======== SOURCE MATERIAL ========
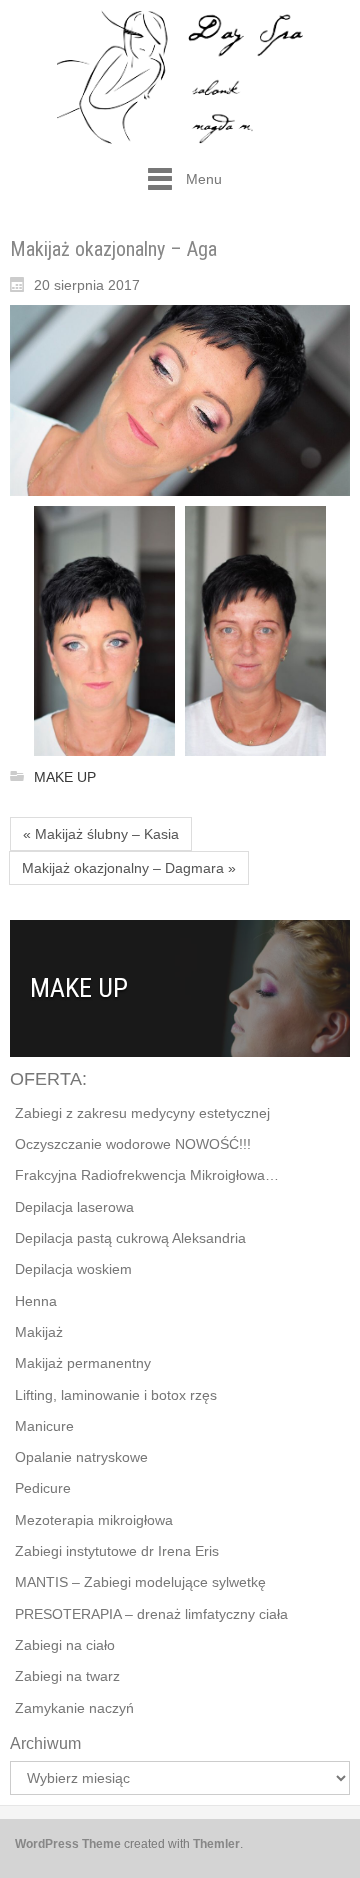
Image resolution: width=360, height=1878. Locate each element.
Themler (216, 1844)
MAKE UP (65, 777)
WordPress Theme (68, 1844)
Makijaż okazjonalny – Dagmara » (129, 868)
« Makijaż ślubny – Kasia (101, 834)
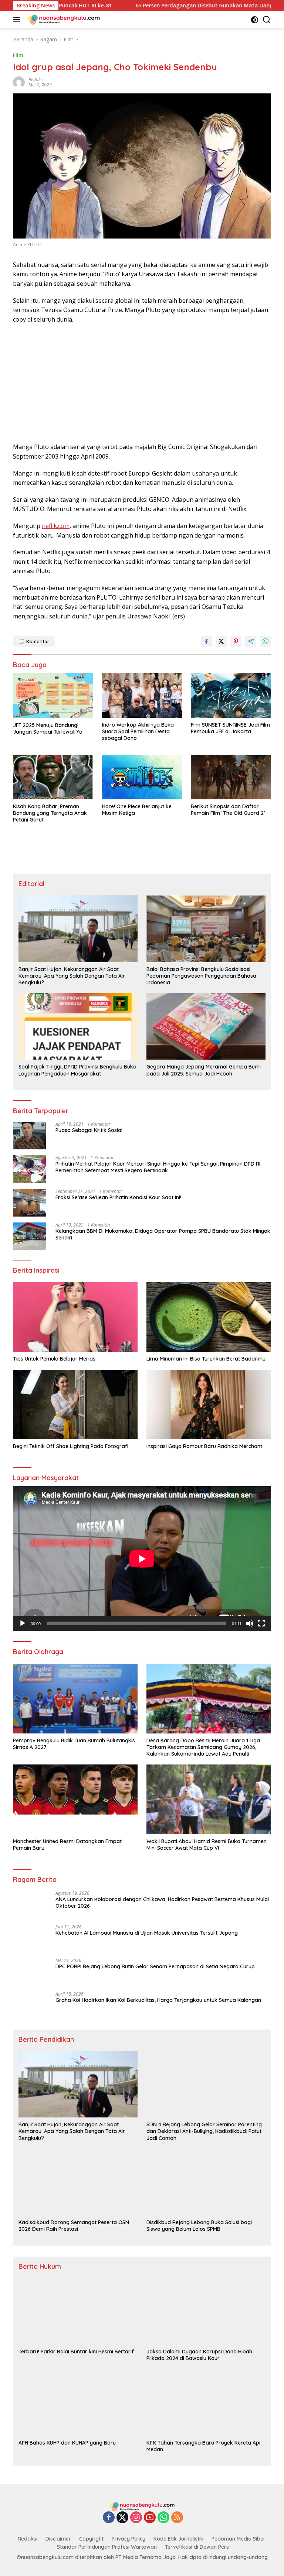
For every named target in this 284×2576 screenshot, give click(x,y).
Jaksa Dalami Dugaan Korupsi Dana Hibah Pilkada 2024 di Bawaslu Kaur (199, 2354)
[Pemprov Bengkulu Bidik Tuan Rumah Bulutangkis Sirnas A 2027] (75, 1698)
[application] (142, 1558)
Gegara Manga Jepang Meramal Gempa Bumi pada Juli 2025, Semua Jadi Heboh (203, 1070)
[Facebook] (109, 2517)
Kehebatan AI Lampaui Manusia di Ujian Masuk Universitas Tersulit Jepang (146, 1933)
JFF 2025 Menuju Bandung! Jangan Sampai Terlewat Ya (47, 728)
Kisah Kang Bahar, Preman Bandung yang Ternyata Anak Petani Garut (50, 813)
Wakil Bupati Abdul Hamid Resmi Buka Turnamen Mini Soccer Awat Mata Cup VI (206, 1844)
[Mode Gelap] (254, 20)
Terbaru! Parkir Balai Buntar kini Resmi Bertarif (76, 2351)
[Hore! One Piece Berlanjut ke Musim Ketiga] (142, 777)
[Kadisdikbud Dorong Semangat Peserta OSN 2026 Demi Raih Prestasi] (78, 2182)
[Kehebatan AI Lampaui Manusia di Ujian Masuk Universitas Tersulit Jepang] (29, 1938)
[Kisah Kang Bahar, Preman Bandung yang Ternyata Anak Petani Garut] (53, 777)
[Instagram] (136, 2517)
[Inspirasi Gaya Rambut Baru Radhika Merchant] (208, 1405)
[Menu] (18, 19)
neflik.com (56, 526)
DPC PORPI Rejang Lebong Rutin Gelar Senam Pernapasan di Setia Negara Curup (155, 1966)
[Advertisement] (142, 383)
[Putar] (22, 1623)
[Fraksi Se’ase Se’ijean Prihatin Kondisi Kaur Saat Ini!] (29, 1203)
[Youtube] (150, 2517)
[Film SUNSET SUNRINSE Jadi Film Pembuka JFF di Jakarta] (231, 695)
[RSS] (177, 2517)
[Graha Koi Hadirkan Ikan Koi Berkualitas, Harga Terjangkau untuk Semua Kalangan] (29, 2005)
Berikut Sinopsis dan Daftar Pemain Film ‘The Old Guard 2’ (228, 809)
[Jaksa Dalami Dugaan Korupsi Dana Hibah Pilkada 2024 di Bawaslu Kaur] (206, 2311)
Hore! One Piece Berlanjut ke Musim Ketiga (137, 809)
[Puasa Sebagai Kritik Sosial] (29, 1135)
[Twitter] (122, 2517)
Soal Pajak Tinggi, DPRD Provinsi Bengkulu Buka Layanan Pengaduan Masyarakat (77, 1070)
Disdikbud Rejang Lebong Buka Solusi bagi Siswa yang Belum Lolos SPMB (199, 2225)
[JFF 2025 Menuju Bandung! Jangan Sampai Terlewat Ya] (53, 695)
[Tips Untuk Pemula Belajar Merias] (75, 1317)
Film (18, 55)
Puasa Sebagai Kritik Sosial (88, 1130)
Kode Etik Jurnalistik (178, 2538)
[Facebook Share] (206, 641)
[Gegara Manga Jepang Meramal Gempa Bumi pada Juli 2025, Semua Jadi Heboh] (206, 1026)
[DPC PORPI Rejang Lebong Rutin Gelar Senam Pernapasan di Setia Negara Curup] (29, 1972)
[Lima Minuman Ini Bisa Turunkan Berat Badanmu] (208, 1317)
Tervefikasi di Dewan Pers (197, 2547)
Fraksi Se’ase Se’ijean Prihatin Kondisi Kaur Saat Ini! (118, 1197)
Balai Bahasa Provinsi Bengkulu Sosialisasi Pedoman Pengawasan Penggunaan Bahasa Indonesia (201, 976)
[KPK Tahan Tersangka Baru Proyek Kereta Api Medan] (206, 2402)
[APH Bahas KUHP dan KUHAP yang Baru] (78, 2402)
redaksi (36, 79)
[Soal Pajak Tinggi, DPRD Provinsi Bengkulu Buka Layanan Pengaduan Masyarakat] (78, 1026)
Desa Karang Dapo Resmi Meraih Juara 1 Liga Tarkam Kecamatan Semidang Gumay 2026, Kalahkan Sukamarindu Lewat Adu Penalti (203, 1747)
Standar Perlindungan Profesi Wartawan (107, 2547)
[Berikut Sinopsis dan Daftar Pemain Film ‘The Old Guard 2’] (231, 777)
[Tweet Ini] (221, 641)
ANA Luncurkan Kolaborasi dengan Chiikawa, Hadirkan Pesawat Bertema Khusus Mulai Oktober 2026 (162, 1902)
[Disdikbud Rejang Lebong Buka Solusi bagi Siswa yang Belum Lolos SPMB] (206, 2182)
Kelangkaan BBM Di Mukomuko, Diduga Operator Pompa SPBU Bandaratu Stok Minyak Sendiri (162, 1234)
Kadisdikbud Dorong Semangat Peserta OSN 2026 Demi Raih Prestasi (73, 2225)
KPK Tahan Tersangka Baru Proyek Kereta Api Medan (203, 2446)
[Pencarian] (267, 20)
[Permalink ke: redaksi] (19, 81)
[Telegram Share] (250, 641)
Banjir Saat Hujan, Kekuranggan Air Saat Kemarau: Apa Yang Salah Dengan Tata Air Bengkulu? (71, 976)
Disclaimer (58, 2538)
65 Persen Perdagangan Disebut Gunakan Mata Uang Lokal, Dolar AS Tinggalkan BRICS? (170, 5)
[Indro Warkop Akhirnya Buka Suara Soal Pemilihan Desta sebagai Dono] (142, 695)
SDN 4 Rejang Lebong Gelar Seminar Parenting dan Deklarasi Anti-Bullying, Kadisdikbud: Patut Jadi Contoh (204, 2131)
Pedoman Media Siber (239, 2538)
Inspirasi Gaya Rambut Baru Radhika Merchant (204, 1446)
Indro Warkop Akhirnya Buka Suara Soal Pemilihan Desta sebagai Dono (138, 731)
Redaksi (27, 2538)
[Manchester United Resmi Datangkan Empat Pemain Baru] (75, 1799)
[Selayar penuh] (261, 1623)
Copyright (91, 2538)
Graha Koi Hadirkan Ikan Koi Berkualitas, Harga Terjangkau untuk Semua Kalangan (158, 2000)
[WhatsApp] (163, 2517)
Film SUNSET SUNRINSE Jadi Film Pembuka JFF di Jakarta (230, 728)
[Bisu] (249, 1623)
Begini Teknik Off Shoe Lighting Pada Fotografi (70, 1446)
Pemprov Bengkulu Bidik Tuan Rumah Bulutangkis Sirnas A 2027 (74, 1743)
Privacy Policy (128, 2538)
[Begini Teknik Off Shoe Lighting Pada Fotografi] (75, 1405)
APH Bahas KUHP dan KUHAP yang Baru (67, 2442)
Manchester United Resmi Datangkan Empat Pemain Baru (67, 1844)
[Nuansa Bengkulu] (63, 19)
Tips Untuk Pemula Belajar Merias (54, 1358)
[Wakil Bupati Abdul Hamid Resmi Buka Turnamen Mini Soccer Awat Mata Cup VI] (208, 1799)
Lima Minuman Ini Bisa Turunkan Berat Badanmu (206, 1358)
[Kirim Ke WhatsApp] (265, 641)
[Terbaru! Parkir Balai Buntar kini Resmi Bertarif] (78, 2311)
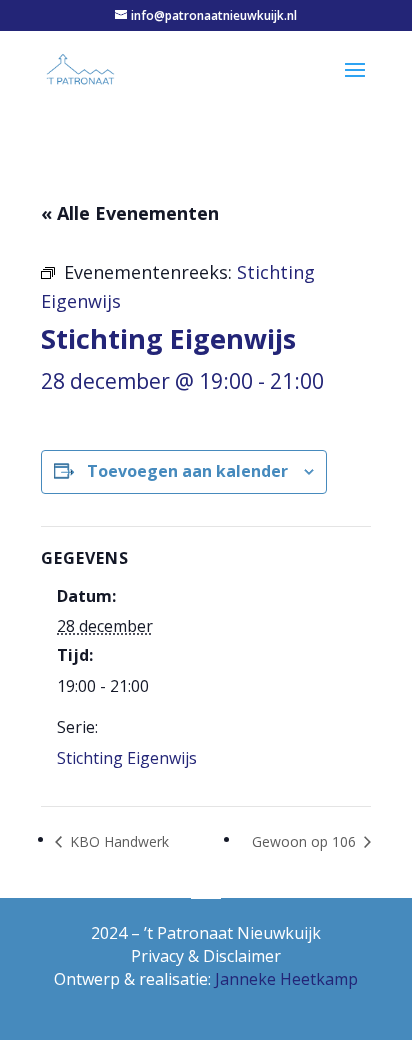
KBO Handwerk (117, 841)
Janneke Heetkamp (286, 979)
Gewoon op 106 (306, 841)
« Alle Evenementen (130, 213)
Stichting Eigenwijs (127, 758)
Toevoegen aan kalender (187, 471)
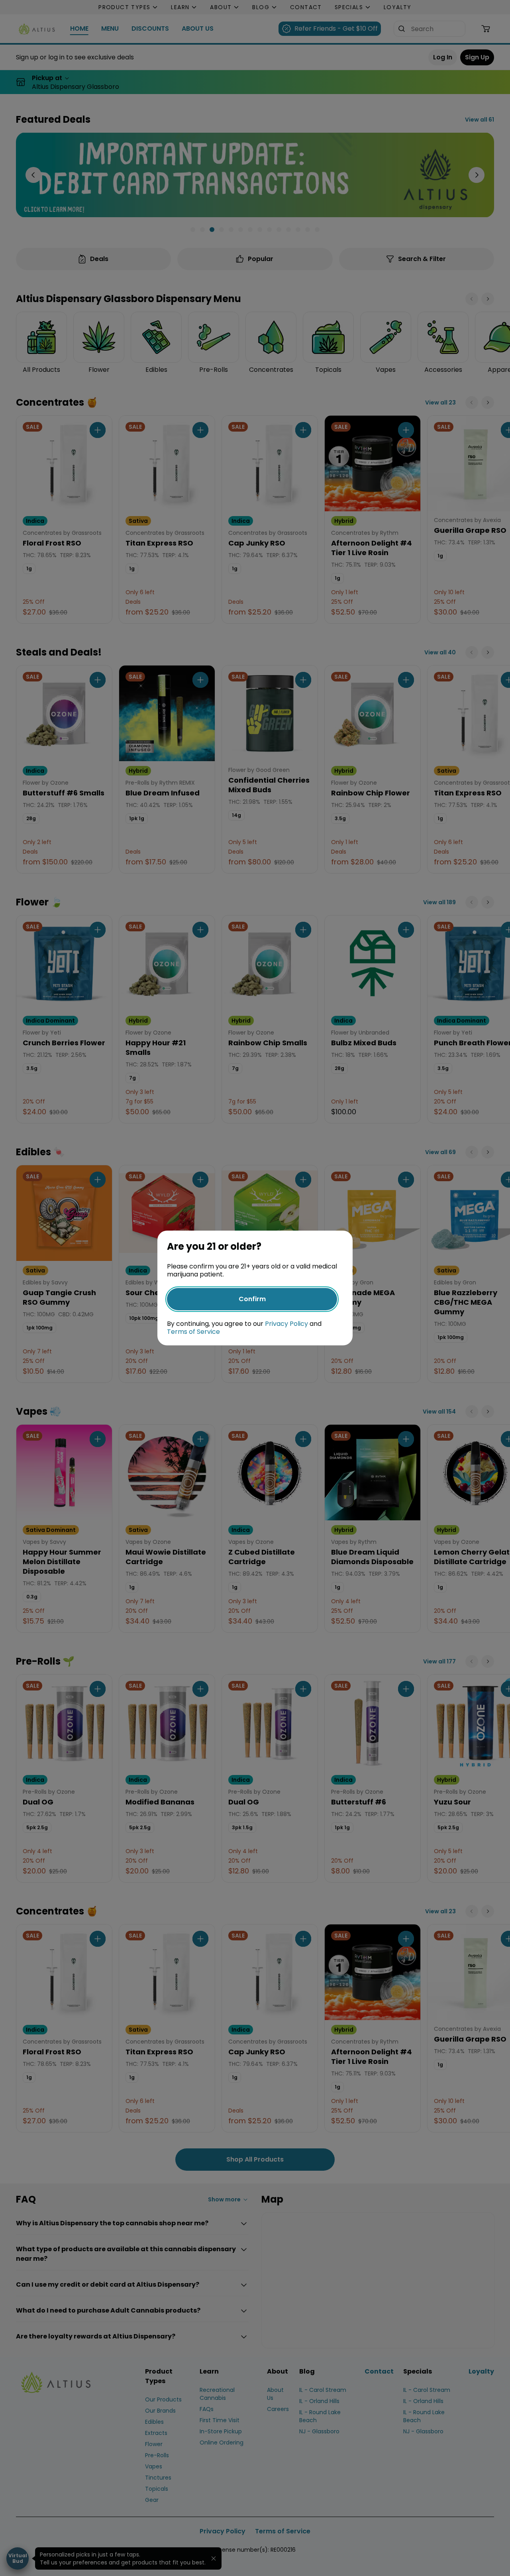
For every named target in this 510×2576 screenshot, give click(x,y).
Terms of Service (193, 1331)
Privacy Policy (286, 1323)
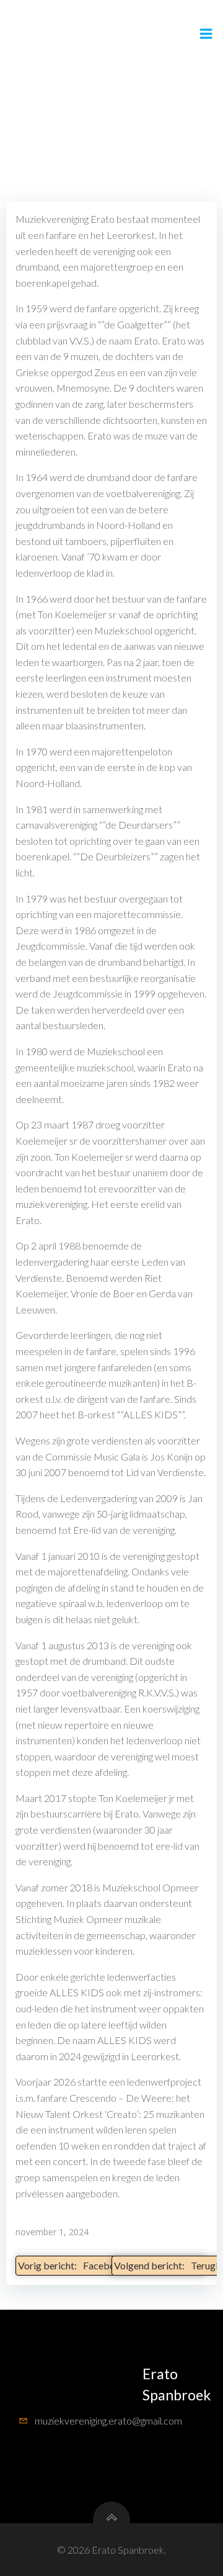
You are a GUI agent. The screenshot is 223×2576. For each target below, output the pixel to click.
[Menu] (206, 34)
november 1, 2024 (52, 2232)
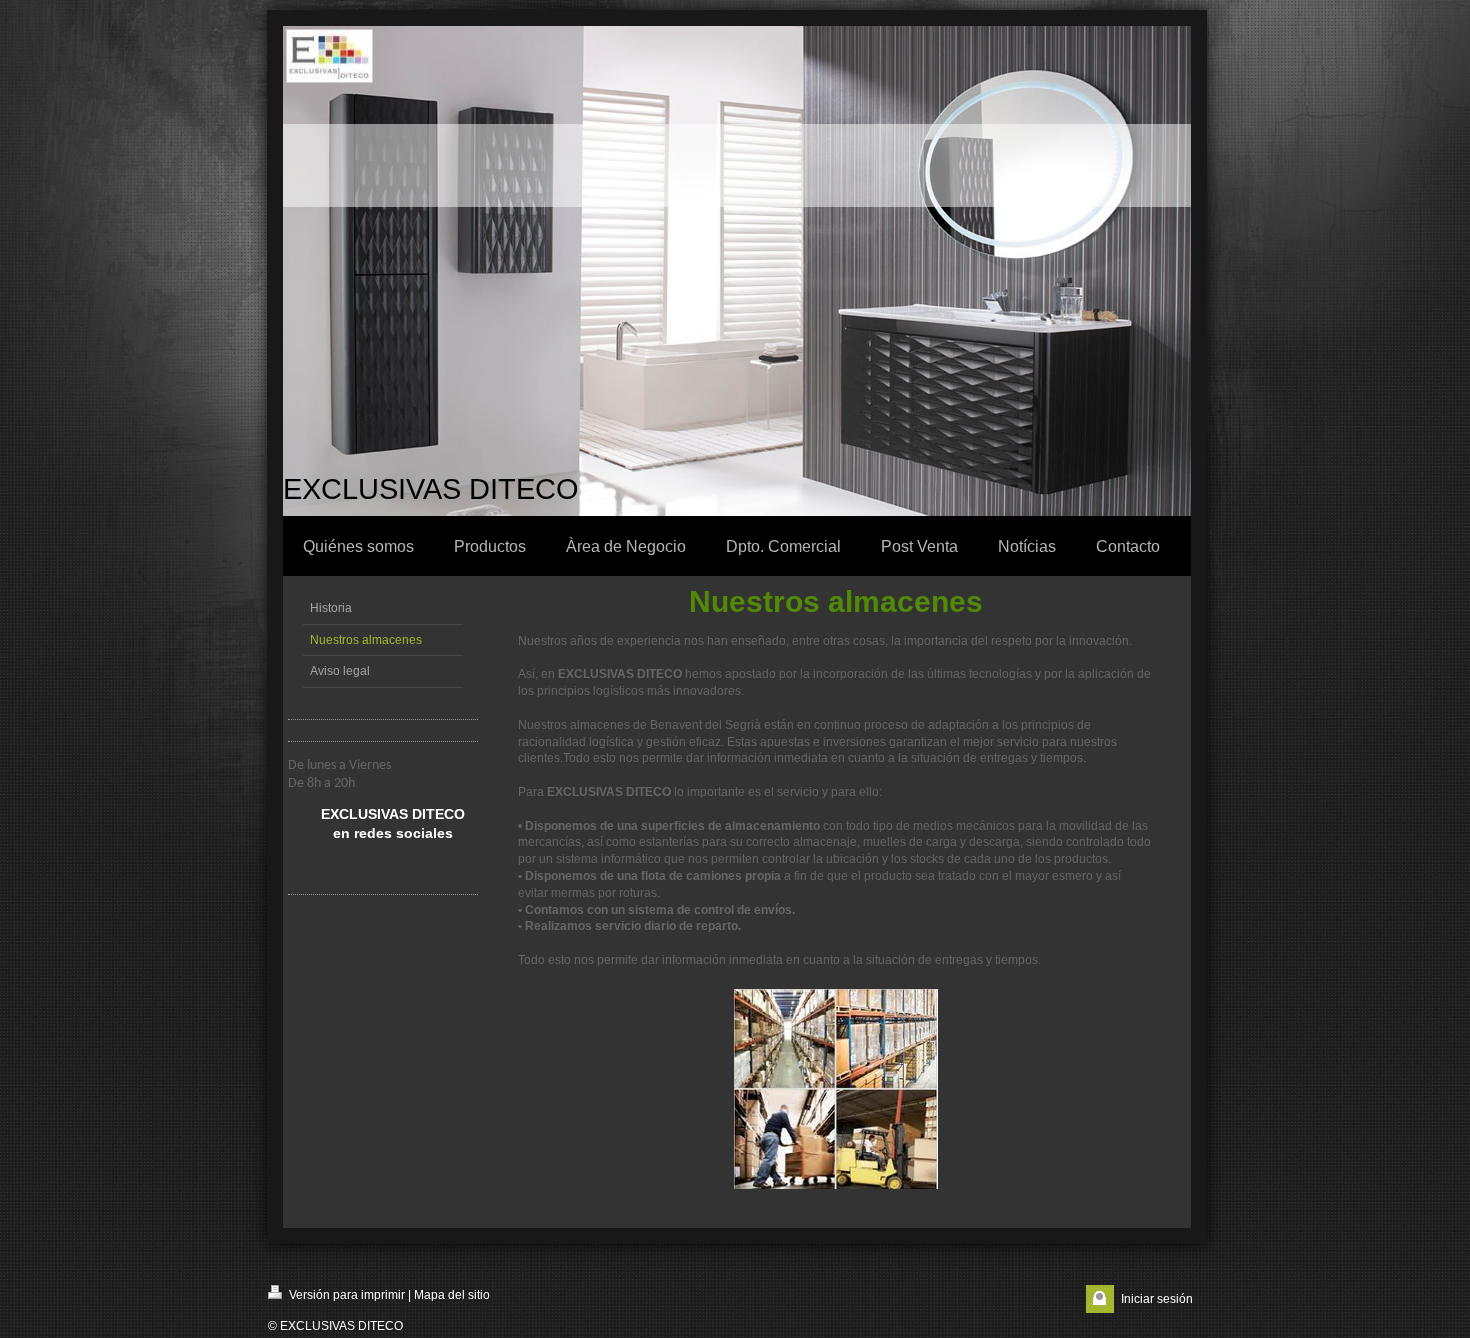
========
YOUR INSTRUCTIONS: What you give back must be the stretch above, starting at the line with "Kode Etik Jurnalistik (178, 2538)" and ending at the line with "Balai Bahasa Provinsi", copied exactly.

RESULT BELOW:
Kode Etik Jurnalistik (178, 2538)
[Facebook Share] (206, 641)
[Gegara Manga Jepang Meramal Gempa Bumi pada Juli 2025, Semua Jadi Heboh] (206, 1026)
[DPC PORPI Rejang Lebong Rutin Gelar Senam Pernapasan di Setia Negara Curup] (29, 1972)
[Lima Minuman Ini Bisa Turunkan Berat Badanmu] (208, 1317)
Tervefikasi di Dewan Pers (197, 2547)
Fraksi Se’ase Se’ijean Prihatin Kondisi Kaur Saat Ini! (118, 1197)
Balai Bahasa Provinsi Bengkulu Sosialisasi Pedoman Pengawasan Penggunaan Bahasa Indonesia (201, 976)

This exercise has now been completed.